AICore — Multi-Provider LLM Gateway
AICore—Multi-ProviderLLMGateway
A single SDK and edge proxy that puts OpenAI, Anthropic, Gemini, and Groq behind one contract — every call comes back normalized, with its cost, tokens, and latency attached.
The Problem
Shipping AI features means re-learning four different SDKs, having no visibility into what any single call costs, and rebuilding the same plumbing — retries, error handling, logging — for every provider. AICore collapses that into one contract: one SDK call returns a normalized response with per-call cost, token count, and latency, regardless of which provider served it.
Architecture Thinking
The whole system hangs off one idea: if every provider returns the same shape, then routing, error handling, cost accounting, and telemetry can each be written once. So the center of the codebase isn't a provider — it's a contract. A pnpm + Turborepo monorepo with a shared-types spine (every package depends on it; it depends on nothing) makes that contract enforceable at build time. A thin SDK calls a Cloudflare Workers edge proxy that runs a composed middleware chain and routes to one of four provider adapters.
The Provider Contract
Every adapter returns the same discriminated union and the same usage shape, so the proxy builds the response envelope and the telemetry row exactly once:
export interface ProviderCallUsage {
provider: string;
model: string;
inputTokens: number;
outputTokens: number;
costCents: number;
latencyMs: number;
}
// Discriminated union returned by every provider adapter.

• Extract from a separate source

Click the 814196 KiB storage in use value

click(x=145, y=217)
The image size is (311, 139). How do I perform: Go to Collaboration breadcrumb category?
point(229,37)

export type ProviderCallResult =
| { ok: true; data: unknown; usage: ProviderCallUsage }
| { ok: false; error: AICoreError };
Adding a fifth provider is a closed change: implement the interface, register it, done.
Composed Middleware
Each concern — logging, auth, validation, circuit-breaker — is an isolated layer, run as an onion where every layer calls the next:
export function compose(...middlewares: Middleware[]) {
return async (request, env, ctx) => {
const context = { request, env, ctx, state: {}, startTime: Date.now() };
let index = -1;
async function dispatch(i: number): Promise<Response> {
if (i <= index) throw new Error("next() called multiple times");
index = i;
const fn = middlewares[i];
if (i === middlewares.length) return new Response("Not Found", { status: 404 });
return fn(context, () => dispatch(i + 1)); // hand off to the next layer
}
return dispatch(0);
};
}
Hot-Path Safety
Telemetry, logging, and spend tracking run off the request path via ctx.waitUntil — best-effort, fire-and-forget — so observability can never throw into a user's AI call. Each provider's wildly different error shapes are normalized to one AICoreError, guarded by a contract test suite all four adapters must pass.
Telemetry as a Contract
Usage rows land in a monthly-partitioned, row-level-secured Supabase Postgres table. Because partitioned tables are painful to migrate, the schema reserves its full future shape — agent id, workflow id, cache hit, quality score — from day one; later features fill columns instead of running risky migrations.
Constraints
It sits on the hot path of someone else's product, so nothing it does can add latency or a failure mode to their AI call — hence edge deployment and fire-and-forget telemetry. It spans independent deploy targets (worker, dashboard, SDK, CLI) sharing one contract, so the type spine and eight ADRs exist to keep them honest. And it's cost-reporting software, so the cost math has to be exact — a unit bug there is the whole value proposition gone.
What It Demonstrates
- Contract-first design — one discriminated-union result type lets four providers share routing, error handling, and telemetry, and makes a fifth a closed change.
- Hot-path safety —
ctx.waitUntilkeeps all observability off the user's request, so logging can never break a call. - Error normalization — four providers' incompatible error shapes collapse into one
AICoreError, enforced by a shared contract test suite. - Schema foresight — a partitioned telemetry table that reserves future columns up front, avoiding risky migrations later.
- Monorepo discipline — a shared-types spine plus eight written ADRs keep independently-deployed services in sync.
Outcome
Four working provider adapters, a unified SDK, accurate sub-cent cost reporting, eight architecture-decision records, and a blocking CI gate of strict type-checking plus green tests across every package. I built it as a production-grade reference for how a multi-provider AI layer should be structured — contracts first, observability built in, decisions written down.